_Exercise directions:_
Starting with the line below that holds "The image size is (277, 229)." and stopping after the line that holds "Given: Remove the", transcribe the lines exactly, leaving out all pictures.

[Records drawn from a dataset]

================

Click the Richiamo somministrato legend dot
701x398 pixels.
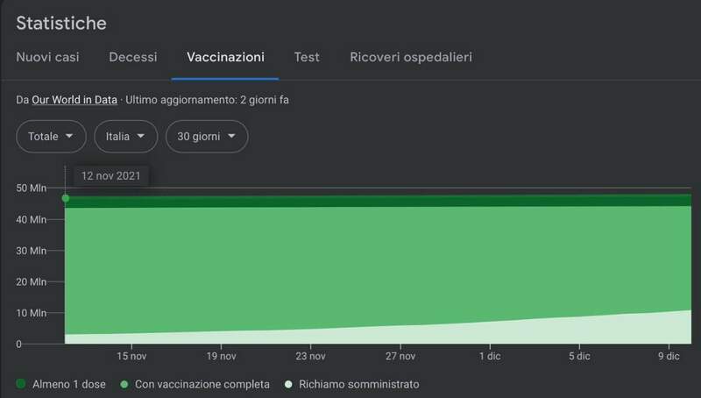288,384
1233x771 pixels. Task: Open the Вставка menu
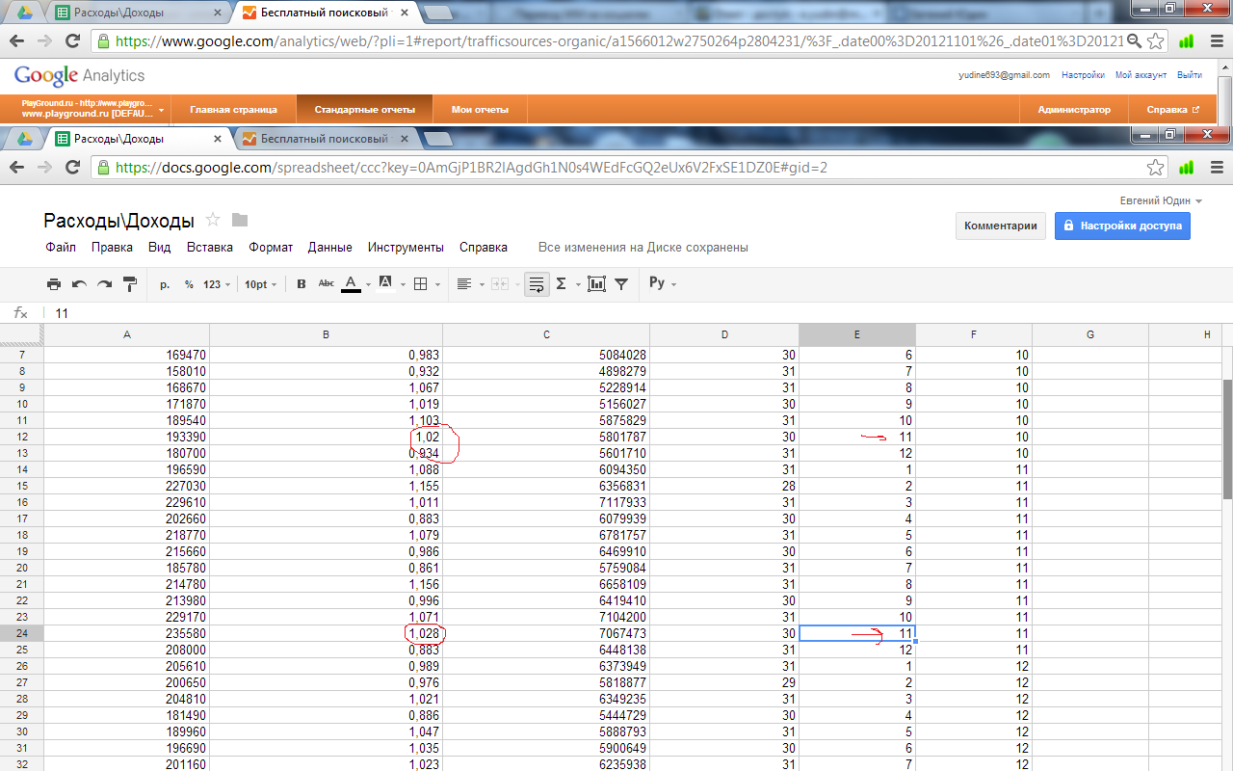point(210,248)
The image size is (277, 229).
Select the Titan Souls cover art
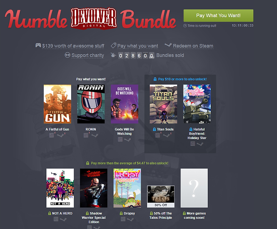tap(164, 104)
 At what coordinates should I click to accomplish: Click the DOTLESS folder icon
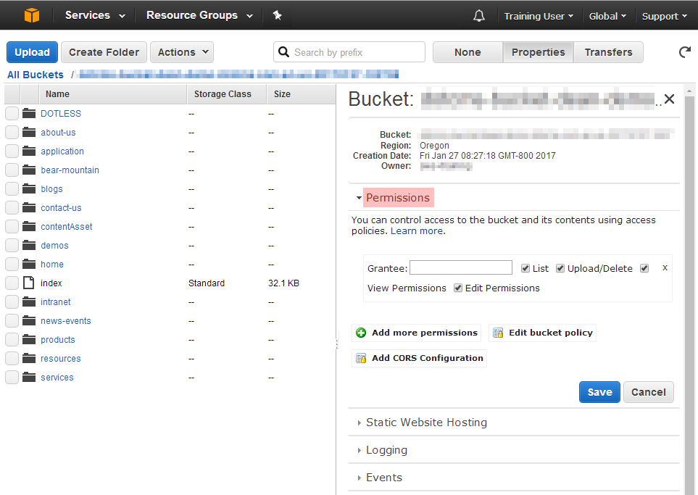[x=29, y=114]
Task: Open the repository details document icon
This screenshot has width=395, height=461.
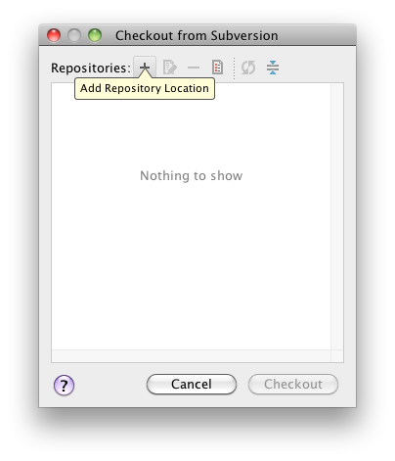Action: 217,68
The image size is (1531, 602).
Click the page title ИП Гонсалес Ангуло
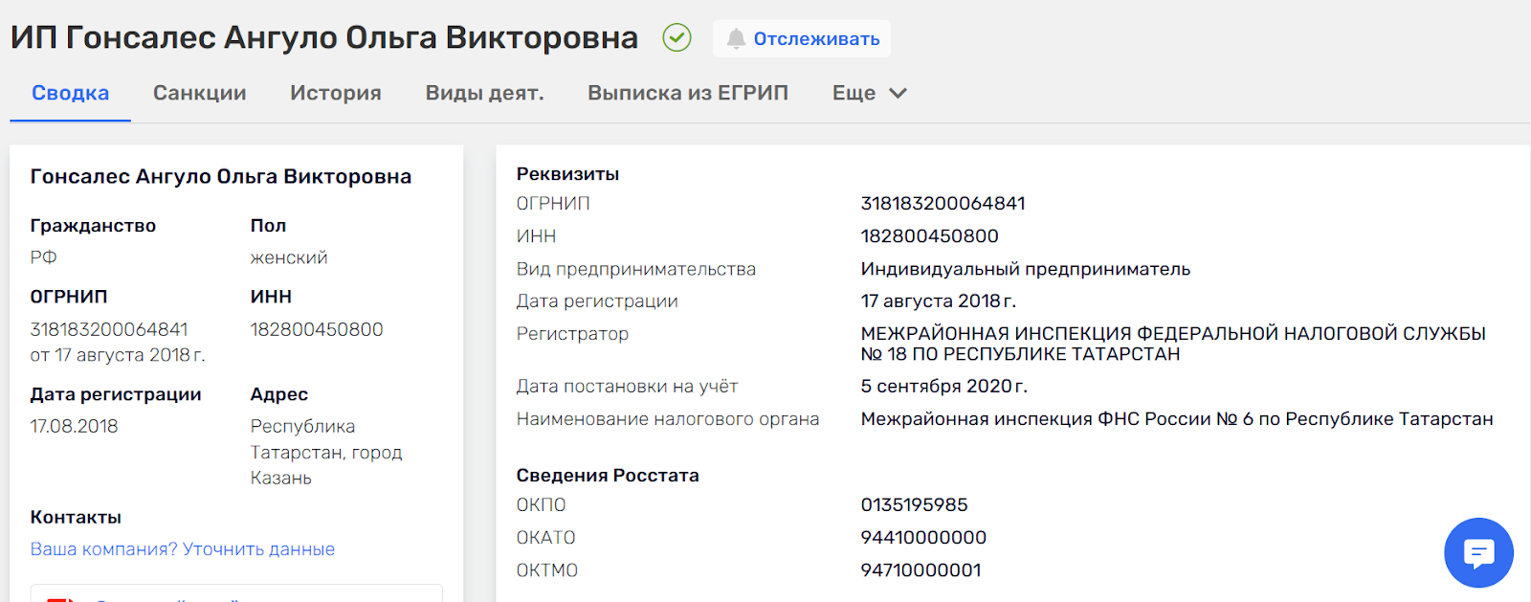click(324, 38)
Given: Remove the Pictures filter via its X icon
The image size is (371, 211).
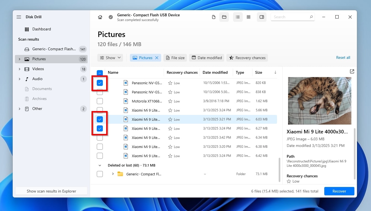Looking at the screenshot, I should [157, 58].
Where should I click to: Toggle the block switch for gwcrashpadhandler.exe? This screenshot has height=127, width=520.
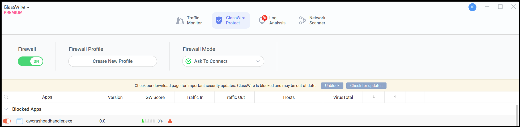7,121
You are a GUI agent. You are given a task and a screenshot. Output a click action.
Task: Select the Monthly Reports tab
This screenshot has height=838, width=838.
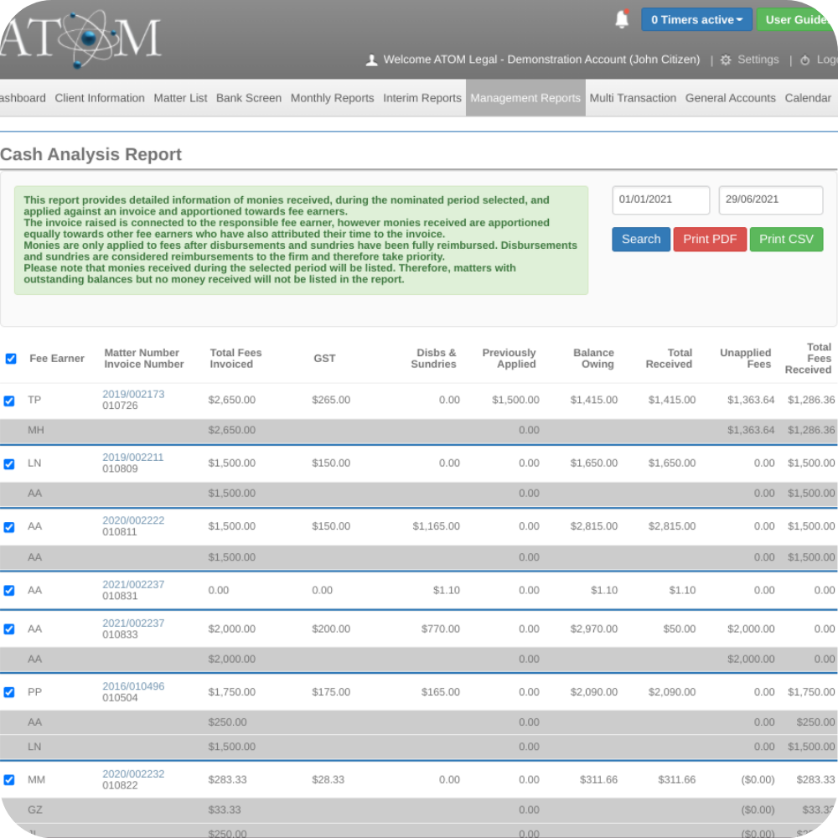[x=332, y=97]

================

_Answer area:_
The image size is (277, 229).
Select the Titan Souls cover art
tap(164, 104)
 At what coordinates should I click to accomplish: Click the DOTLESS folder icon
[x=29, y=114]
Task: Open the repository details document icon
This screenshot has width=395, height=461.
Action: 217,68
The image size is (1531, 602).
Click the page title ИП Гонсалес Ангуло
click(324, 38)
Given: Remove the Pictures filter via its X icon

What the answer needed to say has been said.